Utopia House
- Location: 11 Jason Moyo Drive Mutare, Manicaland, Zimbabwe
- Coordinates: 18°57′30″S 32°40′35″E﻿ / ﻿18.9584°S 32.6765°E
- Type: Historic house museum

= Utopia House =

Utopia House is a historic house museum in Mutare, Zimbabwe. The house, constructed in 1897, was the first modern house built in Mutare. It was originally the home of Rhys Fairbridge, one of the earliest white settlers in the area. The house's interior has been restored to what it would have looked like in the 1910s, including some original furniture and Fairbridge family possessions. Along with the Mutare Museum, Utopia House is one of two museums in Mutare and is a National Monument of Zimbabwe.

== Location ==
Utopia House is located in Mutare's low density Murambi suburb, about two miles from the city centre, and around two kilometers away from the Mutare Museum. The museum's street address is 11 Jason Moyo Drive, across the street from St. Dominic's High School.

== History ==
Utopia House was built in 1897 as the home of Rhys and Rosalie Fairbridge. Rhys Fairbridge, a white South African, arrived in Manicaland in the early 1890s to work as a British South Africa Company surveyor. He surveyed the land now comprising the city of Mutare and surrounding areas. In 1897, he constructed a new home for him and his wife, named "Utopia" and built on one of the best sites he had come across while surveying. He first built the home's stone walls four feet tall, before temporarily stopping construction due to lack of funds as well as anticipation of the coming rainy season. He positioned supporting poles around the incomplete walls, filled in the gaps with reed mats, and constructed a thatched roof overhead.

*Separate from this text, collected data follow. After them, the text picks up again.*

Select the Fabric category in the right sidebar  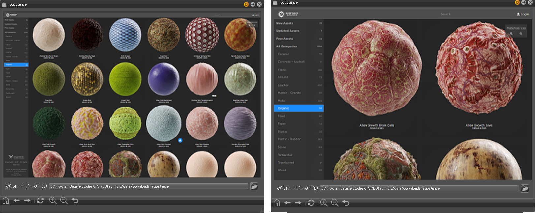[x=282, y=70]
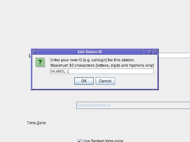Click the 'Use System time-zone' label text

103,140
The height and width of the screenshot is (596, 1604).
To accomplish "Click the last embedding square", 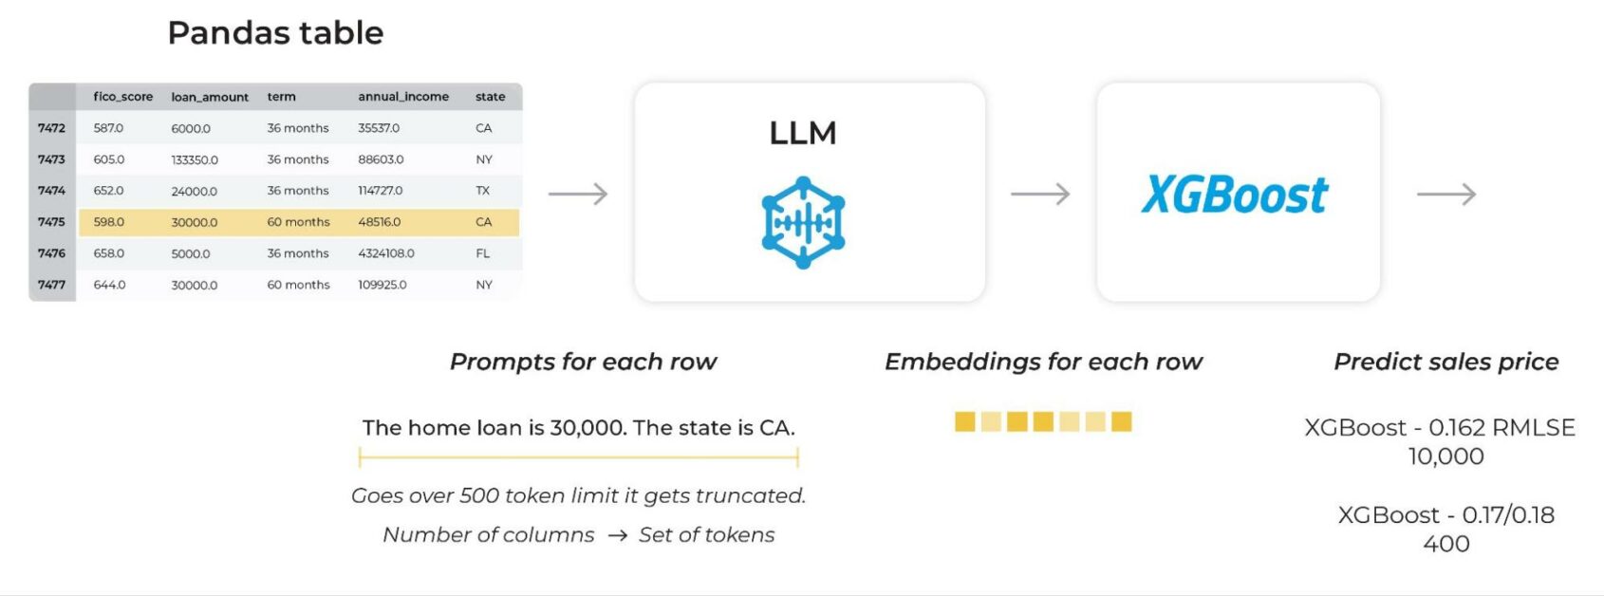I will click(1121, 421).
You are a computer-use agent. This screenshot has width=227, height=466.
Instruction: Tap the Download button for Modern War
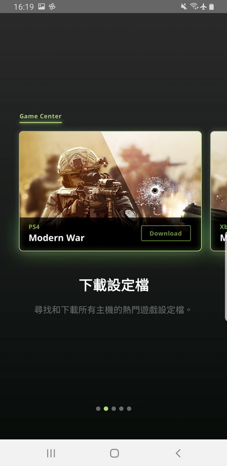(x=166, y=234)
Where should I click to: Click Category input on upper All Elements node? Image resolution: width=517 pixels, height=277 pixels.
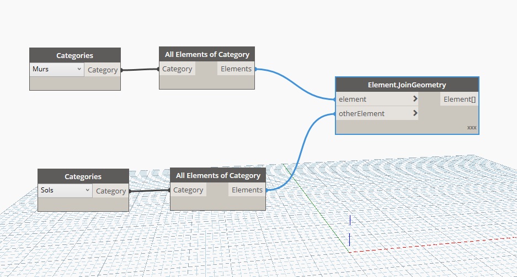(x=177, y=69)
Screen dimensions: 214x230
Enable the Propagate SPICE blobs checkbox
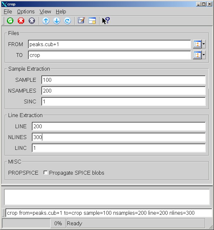pyautogui.click(x=46, y=173)
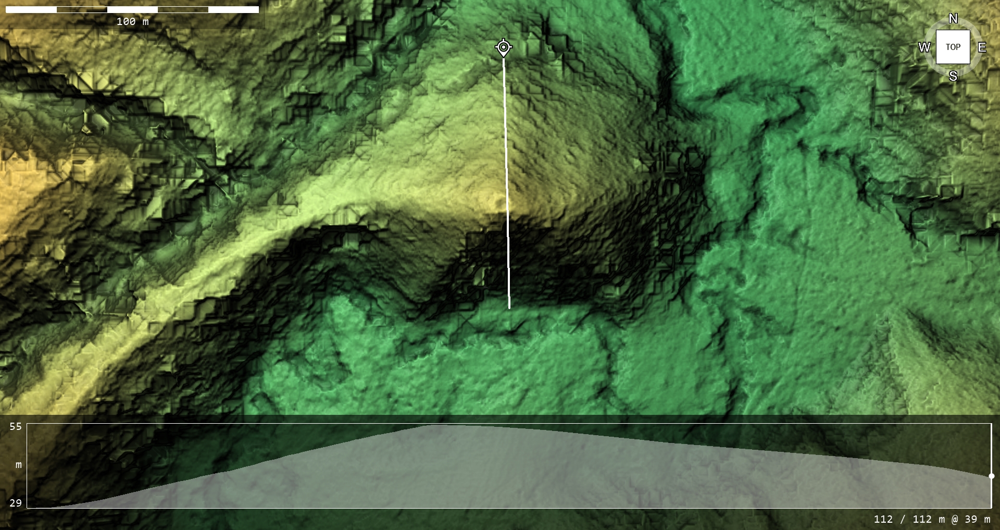Image resolution: width=1000 pixels, height=530 pixels.
Task: Click the N direction on the compass
Action: [953, 19]
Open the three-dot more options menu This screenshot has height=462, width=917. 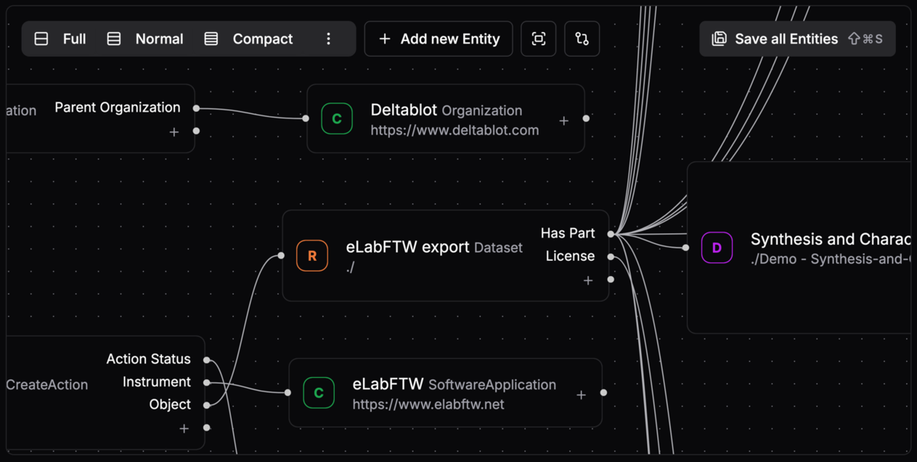pos(329,39)
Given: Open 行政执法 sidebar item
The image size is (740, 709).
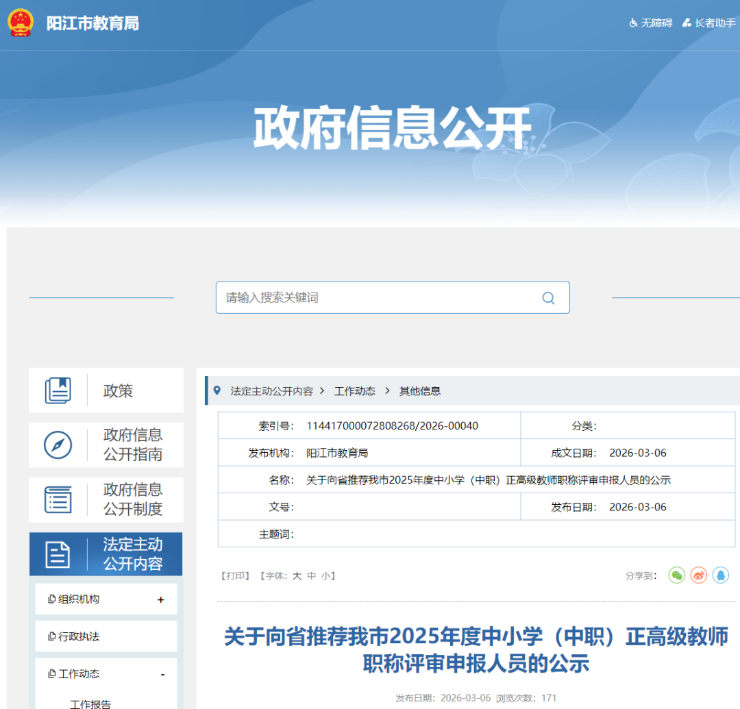Looking at the screenshot, I should pyautogui.click(x=79, y=636).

He later finished constructing the home using local materials, with the exception of corrugated iron roofing, doors, and windows, which he imported from South Africa. It was the first "modern" or European-style house constructed in Mutare.

== Description ==
Utopia House is a historic house museum and a National Monument of Zimbabwe. It is under the care of the National Museums and Monuments of Zimbabwe, and is curated by the staff of the Mutare Museum. Utopia House and the Mutare Museum are the only two museums in Mutare, the fourth-largest city in Zimbabwe.

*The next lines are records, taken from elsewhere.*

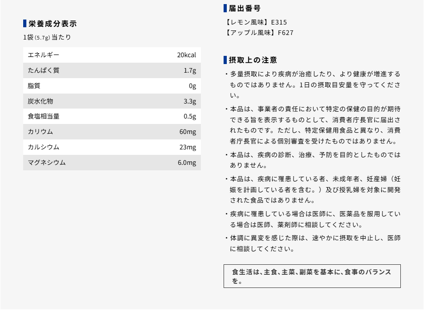Click the マグネシウム row label
Screen dimensions: 439x317
tap(47, 163)
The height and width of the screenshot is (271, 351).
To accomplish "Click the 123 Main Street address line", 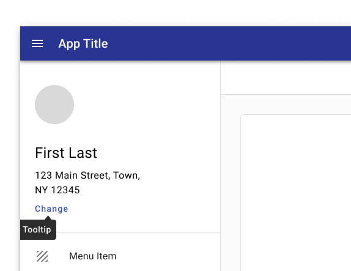I will coord(87,176).
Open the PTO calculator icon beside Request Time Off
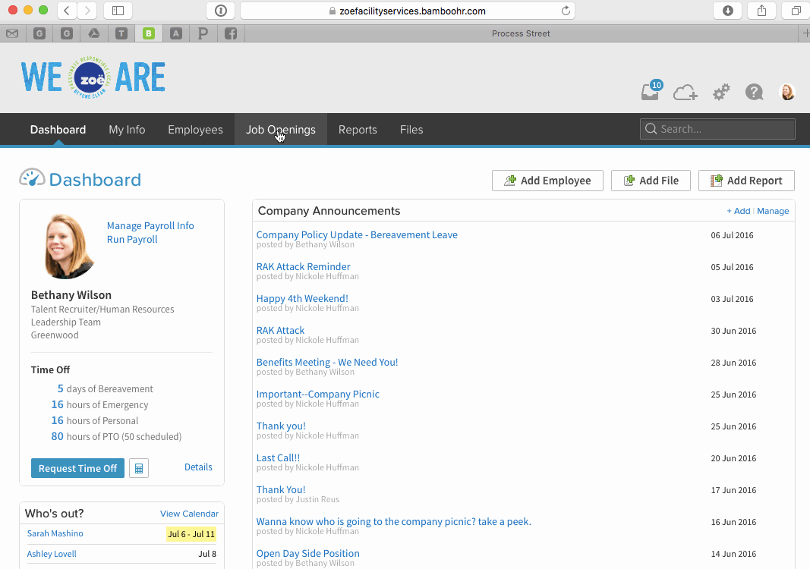This screenshot has height=569, width=810. pyautogui.click(x=138, y=468)
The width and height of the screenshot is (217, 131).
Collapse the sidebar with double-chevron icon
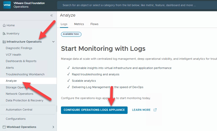pos(51,16)
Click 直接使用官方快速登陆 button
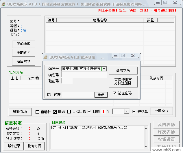This screenshot has height=153, width=183. [123, 81]
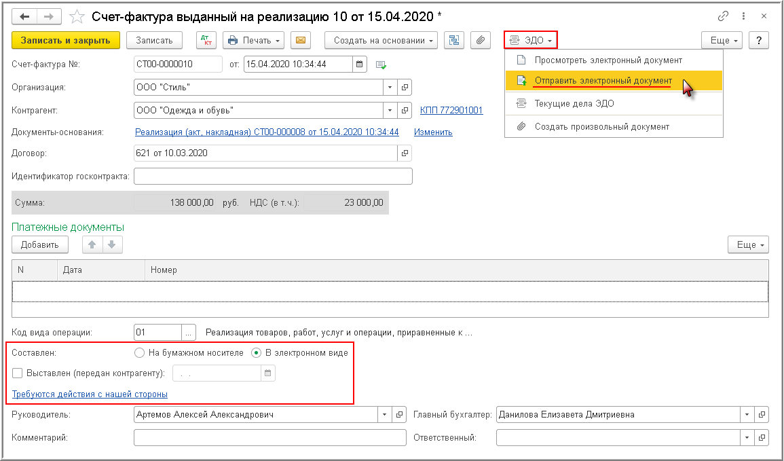The height and width of the screenshot is (461, 784).
Task: Expand the Печать dropdown button
Action: (254, 41)
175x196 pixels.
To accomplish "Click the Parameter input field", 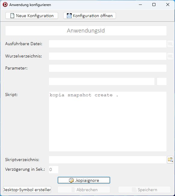I will [x=108, y=68].
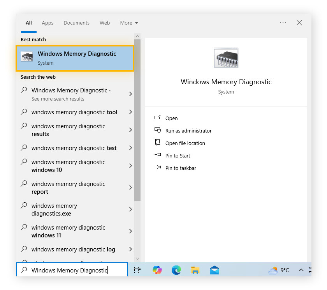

The museum was restored to how it would have looked as a private home during the 1910–20 period. Many of the Fairbridges' original furniture and possessions were preserved and remain on display inside the home. Along with its collection of historical artifacts, the museum campus includes gardens and a theater. The Phoenix Theater holds periodic plays, while the gardens are home to a statue of Kingsley Ogilvie Fairbridge, a poet and educator and Rhys Fairbridge's son. The statue was unveiled on 8 July 1953 by Queen Elizabeth The Queen Mother at the summit of Christmas Pass, and was moved to the gardens of Utopia House in 1982.